8 Simple Tips To Sleep Better

How do I get a good night’s sleep?
Here are my 8 hacks:

1.    Do you like herbal tea?
I do.
That’s why I can’t go to bed without my chamomile.
It really helps me sleep better.

If you don’t like Chamomile, you can try:
→    Valerian tea
→    Magnolia tea
→    Lavander tea
→    Passionflower tea

2.    What time do you have dinner?
In that wonderful place it’s pretty normal to:
→    eat early,
→    go to bed early,
→    and wake up early.


So I eat at least 1 hour before bedtime.
Some people need 2 hours gap without eating.
It depends on what you eat.
My dinner is pretty light.

3.    When do you stop watching screens?
Please, don’t tell me you go to bed with your smartphone, right?
“Uhm…”
Anyway, I stop watching screens 2 hours before bedtime.

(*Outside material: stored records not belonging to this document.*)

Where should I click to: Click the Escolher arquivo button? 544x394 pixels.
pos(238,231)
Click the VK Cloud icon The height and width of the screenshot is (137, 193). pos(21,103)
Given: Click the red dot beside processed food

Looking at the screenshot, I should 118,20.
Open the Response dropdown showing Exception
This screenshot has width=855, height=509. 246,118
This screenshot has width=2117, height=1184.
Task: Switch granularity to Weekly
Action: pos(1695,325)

This way my eyes don’t look at screens for 11 hours in a row:
→    2 hours before bedtime
→    8 hours of sleep
→    1 hour morning routine

4.    When do you go to bed?
I go to bed at the same hour — and I wake up at the same hour.
It’s really important to have a consistent sleep schedule, you know, right?
Hey, from Monday to Sunday! Okay?

5.    Do you have a kind of “bedtime routine”?

You know, like:
→    journaling
→    reading a book
→    taking a warm bath
→    doing a bit of stretching

My bedtime routine is really simple:
→    I just spend 2 minutes preparing the clothes for the next day.

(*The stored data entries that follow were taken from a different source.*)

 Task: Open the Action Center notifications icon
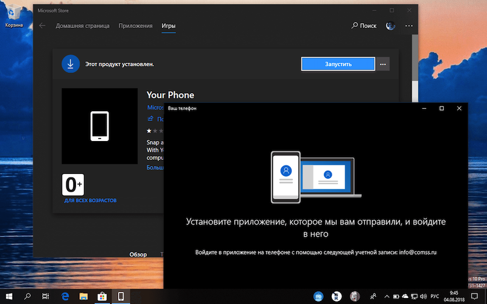[x=474, y=296]
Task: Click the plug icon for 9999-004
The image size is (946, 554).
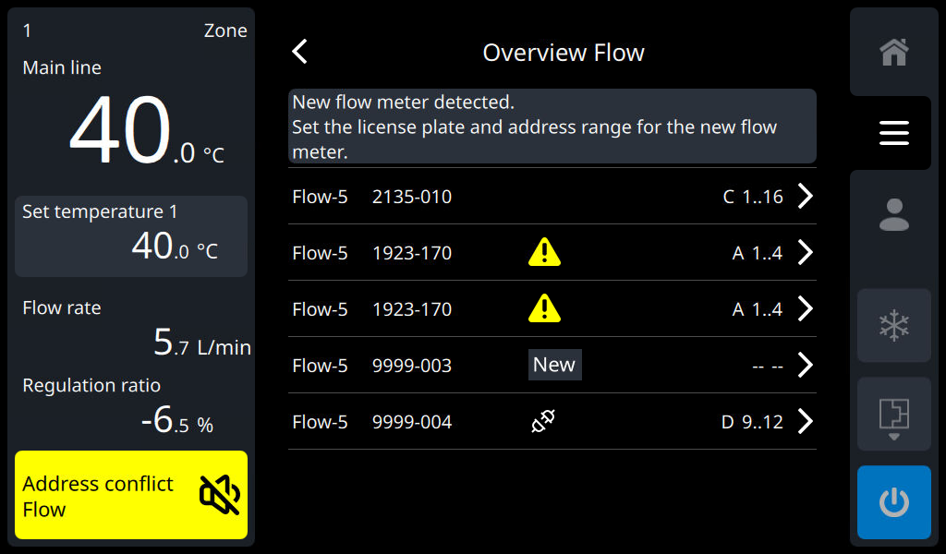Action: 543,422
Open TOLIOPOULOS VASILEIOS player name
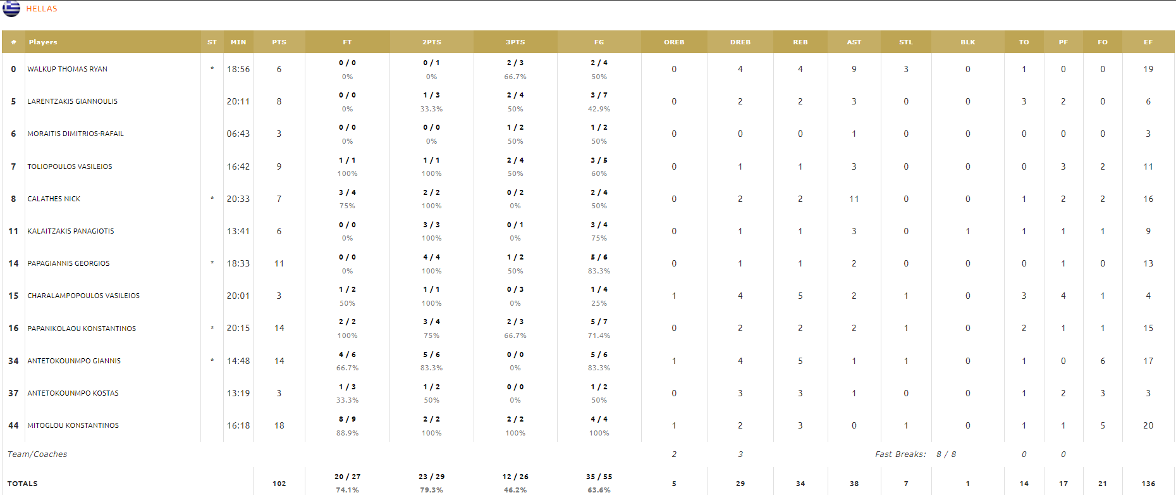 pyautogui.click(x=70, y=166)
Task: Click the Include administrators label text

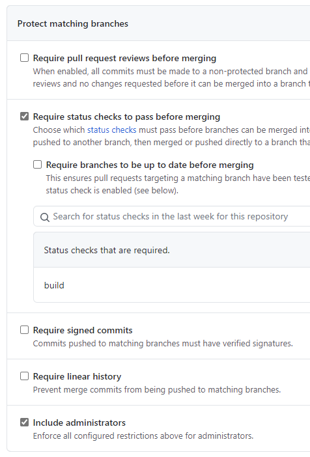Action: coord(79,422)
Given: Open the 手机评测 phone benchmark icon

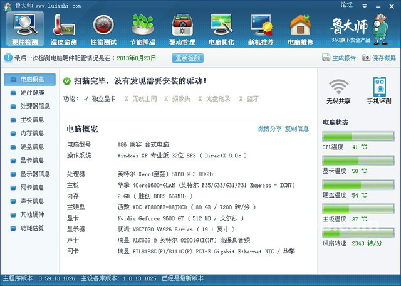Looking at the screenshot, I should (x=379, y=90).
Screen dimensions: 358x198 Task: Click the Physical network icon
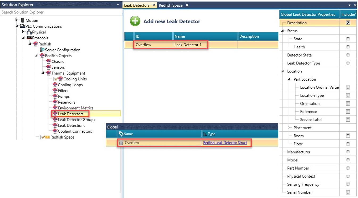[x=29, y=32]
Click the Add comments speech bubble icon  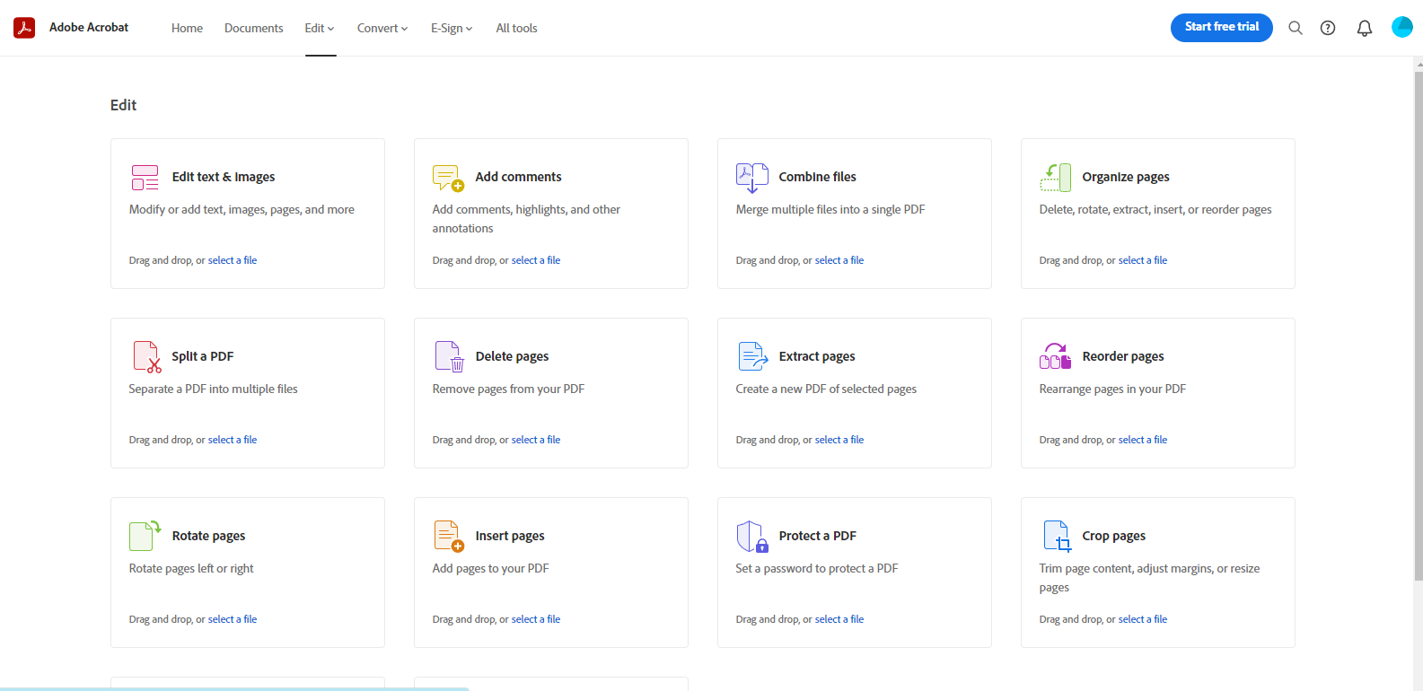point(447,178)
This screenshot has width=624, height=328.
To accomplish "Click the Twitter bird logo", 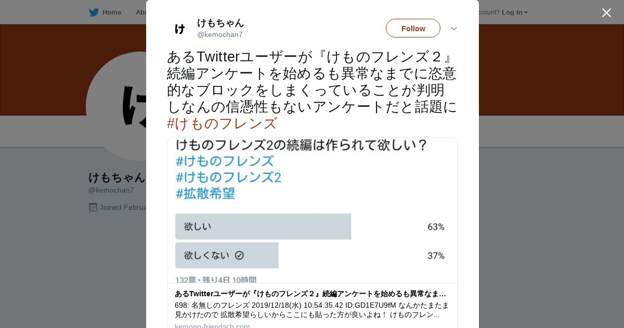I will coord(94,12).
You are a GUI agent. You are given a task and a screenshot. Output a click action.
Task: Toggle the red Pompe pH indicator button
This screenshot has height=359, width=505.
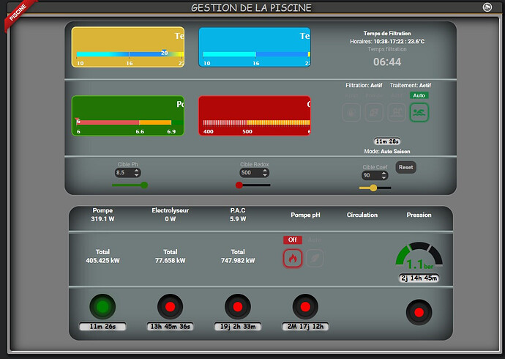pos(305,306)
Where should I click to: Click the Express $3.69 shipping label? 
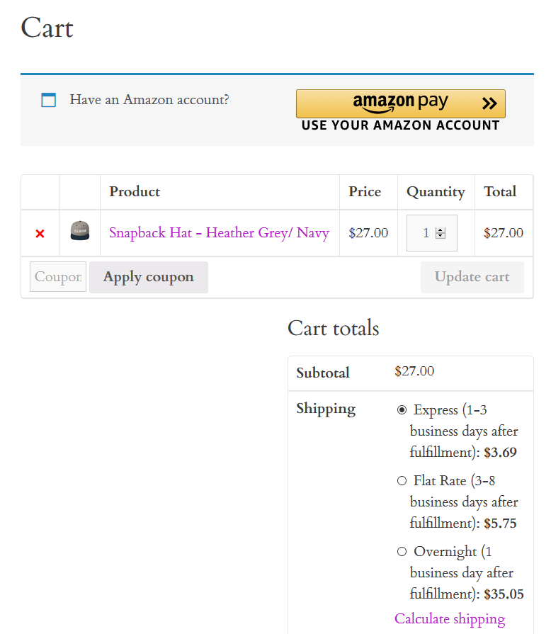coord(464,431)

So I don’t have to spend time the next day.
Even if I always wear the same things
And I go to bed relaxed — and ready.

6.    Did you know that potassium-rich food helps us to slow our pulse?
So it’s not a bad idea adding some lentils, broccoli and avocado to our diet.
Personally I’m not a big fan of lentils.
But I love avocado and broccoli!
I eat them 3-4 times per week.
They are rich in potassium — and they are so good!

7.    Tell me, how is your sleep environment?

Is it like mine?
→    Is it dark, right?
→    Is it fresh, right?
→    Is it silent, right?
Great!
I also use the earplugs, so it’s really silent!

8.    Now take a moment.
→    Breathe in through your nose for 4 seconds
→    Now hold for 7 seconds
→    Now breathe out through your mouth for 8 seconds

Repeat this cycle 8 times.
Great! You just did what I do before bedtime.
It helps us slow down our breath.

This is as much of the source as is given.